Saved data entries
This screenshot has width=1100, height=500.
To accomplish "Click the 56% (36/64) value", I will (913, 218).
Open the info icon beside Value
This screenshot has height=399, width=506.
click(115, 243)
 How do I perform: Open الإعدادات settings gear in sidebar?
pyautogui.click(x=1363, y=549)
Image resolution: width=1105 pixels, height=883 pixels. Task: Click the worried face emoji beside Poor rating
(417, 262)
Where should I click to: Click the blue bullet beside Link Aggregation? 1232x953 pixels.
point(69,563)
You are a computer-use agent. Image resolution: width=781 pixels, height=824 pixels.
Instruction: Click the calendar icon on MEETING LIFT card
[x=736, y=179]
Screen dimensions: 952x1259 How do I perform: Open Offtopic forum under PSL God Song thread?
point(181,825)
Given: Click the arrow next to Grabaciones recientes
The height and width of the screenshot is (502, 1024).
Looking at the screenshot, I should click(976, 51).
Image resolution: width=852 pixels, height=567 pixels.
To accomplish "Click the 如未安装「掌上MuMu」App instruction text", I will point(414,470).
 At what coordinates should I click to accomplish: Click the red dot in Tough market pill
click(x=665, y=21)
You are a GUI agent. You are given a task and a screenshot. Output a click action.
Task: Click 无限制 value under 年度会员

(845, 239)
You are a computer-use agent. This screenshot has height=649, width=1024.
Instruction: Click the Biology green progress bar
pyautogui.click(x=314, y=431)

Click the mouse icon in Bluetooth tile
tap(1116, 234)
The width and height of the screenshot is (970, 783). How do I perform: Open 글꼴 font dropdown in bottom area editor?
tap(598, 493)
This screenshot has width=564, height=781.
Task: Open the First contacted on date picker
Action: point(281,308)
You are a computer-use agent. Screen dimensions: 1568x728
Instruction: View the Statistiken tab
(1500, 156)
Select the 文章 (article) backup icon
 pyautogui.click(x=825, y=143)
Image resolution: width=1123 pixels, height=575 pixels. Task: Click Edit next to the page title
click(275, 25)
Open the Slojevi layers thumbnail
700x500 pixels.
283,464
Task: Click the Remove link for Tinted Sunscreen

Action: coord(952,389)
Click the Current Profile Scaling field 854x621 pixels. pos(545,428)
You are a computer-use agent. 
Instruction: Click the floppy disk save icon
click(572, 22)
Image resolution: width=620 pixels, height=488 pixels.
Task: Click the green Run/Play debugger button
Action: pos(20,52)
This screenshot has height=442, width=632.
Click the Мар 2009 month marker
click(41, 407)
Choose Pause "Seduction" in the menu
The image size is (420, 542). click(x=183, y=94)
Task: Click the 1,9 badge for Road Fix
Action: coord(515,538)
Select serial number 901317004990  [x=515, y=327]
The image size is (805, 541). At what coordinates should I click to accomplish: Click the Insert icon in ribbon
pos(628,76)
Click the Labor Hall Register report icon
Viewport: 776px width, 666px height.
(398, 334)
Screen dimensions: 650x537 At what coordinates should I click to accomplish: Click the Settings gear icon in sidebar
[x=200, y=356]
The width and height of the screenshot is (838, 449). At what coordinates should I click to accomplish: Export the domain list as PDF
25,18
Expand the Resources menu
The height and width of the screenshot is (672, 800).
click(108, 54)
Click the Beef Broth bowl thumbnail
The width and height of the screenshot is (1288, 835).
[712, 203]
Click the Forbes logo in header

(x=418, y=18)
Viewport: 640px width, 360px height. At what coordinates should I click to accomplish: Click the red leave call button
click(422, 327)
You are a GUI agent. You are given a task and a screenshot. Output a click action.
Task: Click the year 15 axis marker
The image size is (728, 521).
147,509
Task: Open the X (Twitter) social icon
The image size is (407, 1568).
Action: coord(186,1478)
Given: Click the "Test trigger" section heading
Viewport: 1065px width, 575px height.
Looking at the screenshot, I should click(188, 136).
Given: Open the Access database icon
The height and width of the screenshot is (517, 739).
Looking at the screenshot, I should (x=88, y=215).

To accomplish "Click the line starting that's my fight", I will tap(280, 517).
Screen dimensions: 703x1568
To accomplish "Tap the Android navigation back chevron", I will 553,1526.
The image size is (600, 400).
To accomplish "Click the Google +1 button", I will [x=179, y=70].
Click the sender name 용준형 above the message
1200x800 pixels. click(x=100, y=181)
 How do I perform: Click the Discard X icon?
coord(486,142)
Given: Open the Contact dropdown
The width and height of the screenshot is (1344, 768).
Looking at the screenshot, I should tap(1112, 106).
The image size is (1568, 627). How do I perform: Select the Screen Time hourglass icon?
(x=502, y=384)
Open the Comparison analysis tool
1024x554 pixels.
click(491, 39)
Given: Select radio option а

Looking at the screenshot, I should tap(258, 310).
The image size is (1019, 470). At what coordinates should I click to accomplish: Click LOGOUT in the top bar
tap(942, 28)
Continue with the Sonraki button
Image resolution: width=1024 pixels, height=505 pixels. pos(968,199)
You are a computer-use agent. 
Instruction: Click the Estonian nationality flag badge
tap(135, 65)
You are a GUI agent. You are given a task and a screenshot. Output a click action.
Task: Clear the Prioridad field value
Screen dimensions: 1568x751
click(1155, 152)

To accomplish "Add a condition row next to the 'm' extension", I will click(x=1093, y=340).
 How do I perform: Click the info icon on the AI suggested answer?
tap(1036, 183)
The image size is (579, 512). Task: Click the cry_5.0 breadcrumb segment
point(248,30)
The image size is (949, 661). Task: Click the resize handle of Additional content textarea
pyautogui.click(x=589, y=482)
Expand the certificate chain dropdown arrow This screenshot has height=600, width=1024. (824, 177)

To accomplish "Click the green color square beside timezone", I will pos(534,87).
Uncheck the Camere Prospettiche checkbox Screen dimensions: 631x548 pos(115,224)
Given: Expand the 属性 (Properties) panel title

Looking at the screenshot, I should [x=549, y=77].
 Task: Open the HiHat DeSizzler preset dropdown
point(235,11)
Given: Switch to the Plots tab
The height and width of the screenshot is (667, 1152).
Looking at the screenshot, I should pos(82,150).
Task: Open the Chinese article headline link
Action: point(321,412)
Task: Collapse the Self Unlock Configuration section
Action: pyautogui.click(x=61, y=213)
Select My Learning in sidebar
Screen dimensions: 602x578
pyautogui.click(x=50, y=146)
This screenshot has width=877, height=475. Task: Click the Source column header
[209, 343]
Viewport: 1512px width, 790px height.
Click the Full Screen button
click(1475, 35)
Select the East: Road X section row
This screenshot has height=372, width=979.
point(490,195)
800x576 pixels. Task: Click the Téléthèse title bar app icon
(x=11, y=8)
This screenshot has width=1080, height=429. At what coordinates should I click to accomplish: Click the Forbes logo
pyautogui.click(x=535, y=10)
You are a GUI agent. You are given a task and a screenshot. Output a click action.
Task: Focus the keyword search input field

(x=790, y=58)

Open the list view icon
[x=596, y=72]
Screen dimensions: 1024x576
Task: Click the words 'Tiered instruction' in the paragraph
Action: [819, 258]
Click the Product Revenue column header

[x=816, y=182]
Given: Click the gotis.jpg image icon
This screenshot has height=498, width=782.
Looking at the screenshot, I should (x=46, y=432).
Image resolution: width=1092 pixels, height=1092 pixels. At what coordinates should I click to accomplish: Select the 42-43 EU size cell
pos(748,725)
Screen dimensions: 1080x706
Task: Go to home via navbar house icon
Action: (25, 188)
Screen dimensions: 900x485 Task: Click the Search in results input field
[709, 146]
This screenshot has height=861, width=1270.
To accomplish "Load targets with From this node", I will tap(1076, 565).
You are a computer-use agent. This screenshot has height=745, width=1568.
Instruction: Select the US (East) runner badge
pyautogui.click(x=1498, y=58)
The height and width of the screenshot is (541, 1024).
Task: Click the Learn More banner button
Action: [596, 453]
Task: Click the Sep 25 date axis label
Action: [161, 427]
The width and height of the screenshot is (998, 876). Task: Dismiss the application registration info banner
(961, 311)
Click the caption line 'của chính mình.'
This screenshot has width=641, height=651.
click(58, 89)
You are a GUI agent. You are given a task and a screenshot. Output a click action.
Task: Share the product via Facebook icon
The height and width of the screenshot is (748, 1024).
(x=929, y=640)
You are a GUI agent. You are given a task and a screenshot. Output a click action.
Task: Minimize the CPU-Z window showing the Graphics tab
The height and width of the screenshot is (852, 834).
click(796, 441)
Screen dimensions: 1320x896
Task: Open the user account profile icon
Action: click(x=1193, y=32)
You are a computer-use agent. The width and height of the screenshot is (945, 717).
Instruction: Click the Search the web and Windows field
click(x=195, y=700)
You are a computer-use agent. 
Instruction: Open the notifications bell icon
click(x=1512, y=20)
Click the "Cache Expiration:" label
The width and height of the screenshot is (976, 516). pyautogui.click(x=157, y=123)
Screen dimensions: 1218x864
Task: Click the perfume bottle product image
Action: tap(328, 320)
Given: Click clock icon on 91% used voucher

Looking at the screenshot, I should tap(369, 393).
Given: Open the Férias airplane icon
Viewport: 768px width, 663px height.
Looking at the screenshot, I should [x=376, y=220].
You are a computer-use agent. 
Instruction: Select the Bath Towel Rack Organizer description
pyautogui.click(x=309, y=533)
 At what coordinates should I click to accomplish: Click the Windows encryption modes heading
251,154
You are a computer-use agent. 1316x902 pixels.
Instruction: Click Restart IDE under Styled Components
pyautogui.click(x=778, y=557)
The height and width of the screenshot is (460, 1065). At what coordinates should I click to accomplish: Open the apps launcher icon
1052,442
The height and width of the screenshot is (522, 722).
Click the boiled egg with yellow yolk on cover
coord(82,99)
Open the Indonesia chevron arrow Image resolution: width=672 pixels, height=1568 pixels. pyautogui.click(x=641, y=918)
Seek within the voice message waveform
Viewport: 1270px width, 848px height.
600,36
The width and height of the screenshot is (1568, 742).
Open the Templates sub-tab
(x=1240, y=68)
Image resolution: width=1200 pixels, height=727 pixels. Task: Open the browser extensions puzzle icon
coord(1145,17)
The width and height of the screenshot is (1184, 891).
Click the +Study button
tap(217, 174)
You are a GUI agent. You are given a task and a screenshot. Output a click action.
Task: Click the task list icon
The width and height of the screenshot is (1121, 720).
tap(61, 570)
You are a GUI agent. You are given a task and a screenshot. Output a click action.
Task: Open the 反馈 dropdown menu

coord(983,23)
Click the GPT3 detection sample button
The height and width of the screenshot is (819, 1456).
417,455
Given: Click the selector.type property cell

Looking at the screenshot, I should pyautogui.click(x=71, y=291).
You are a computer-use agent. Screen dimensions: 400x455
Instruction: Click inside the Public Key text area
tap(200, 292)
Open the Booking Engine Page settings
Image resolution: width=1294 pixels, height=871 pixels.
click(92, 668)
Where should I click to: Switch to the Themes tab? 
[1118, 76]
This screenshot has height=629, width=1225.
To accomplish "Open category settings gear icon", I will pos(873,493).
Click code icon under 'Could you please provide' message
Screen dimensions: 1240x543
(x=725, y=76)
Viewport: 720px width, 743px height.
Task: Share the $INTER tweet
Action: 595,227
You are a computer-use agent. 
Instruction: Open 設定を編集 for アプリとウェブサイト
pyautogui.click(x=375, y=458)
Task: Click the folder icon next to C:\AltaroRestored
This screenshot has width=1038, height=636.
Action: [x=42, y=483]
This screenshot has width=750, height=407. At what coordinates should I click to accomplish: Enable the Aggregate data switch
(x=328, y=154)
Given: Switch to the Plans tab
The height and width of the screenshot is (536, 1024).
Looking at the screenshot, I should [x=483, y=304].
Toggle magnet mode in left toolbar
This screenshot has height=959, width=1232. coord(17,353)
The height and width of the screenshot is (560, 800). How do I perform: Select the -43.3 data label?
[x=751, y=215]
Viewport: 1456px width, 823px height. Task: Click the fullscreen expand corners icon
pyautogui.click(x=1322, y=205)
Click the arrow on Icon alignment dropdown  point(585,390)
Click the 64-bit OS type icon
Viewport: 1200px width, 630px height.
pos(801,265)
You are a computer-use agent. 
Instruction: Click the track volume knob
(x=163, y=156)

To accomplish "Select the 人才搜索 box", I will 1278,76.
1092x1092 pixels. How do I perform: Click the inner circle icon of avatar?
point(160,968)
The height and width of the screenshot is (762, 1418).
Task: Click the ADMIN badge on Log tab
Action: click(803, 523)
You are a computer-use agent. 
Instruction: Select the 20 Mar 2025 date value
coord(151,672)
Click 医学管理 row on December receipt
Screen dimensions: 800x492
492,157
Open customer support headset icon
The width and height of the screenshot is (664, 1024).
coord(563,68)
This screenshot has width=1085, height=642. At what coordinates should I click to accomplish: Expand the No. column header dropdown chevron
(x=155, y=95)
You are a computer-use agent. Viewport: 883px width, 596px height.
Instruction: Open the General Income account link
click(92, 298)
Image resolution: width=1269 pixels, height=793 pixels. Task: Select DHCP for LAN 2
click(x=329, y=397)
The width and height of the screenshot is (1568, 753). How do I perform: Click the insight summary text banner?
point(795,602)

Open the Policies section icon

**The problem**. Transcribe each line of the data above, unaltered, from the one where "Viewport: 640px width, 360px" appears to the one where "The image size is (600, 400)." appears, inclusive of both.

**Solved exercise**.
Viewport: 640px width, 360px height. At what coordinates should I click to accomplish: Click the red leave call button
click(422, 327)
You are a GUI agent. You are given a task and a screenshot. Output a click action.
Task: Click the year 15 axis marker
The image size is (728, 521).
147,509
Task: Open the X (Twitter) social icon
The image size is (407, 1568).
Action: coord(186,1478)
Given: Click the "Test trigger" section heading
Viewport: 1065px width, 575px height.
Looking at the screenshot, I should click(188, 136).
Given: Open the Access database icon
The height and width of the screenshot is (517, 739).
Looking at the screenshot, I should (x=88, y=215).

To accomplish "Click the line starting that's my fight", I will tap(280, 517).
Screen dimensions: 703x1568
To accomplish "Tap the Android navigation back chevron", I will 553,1526.
The image size is (600, 400).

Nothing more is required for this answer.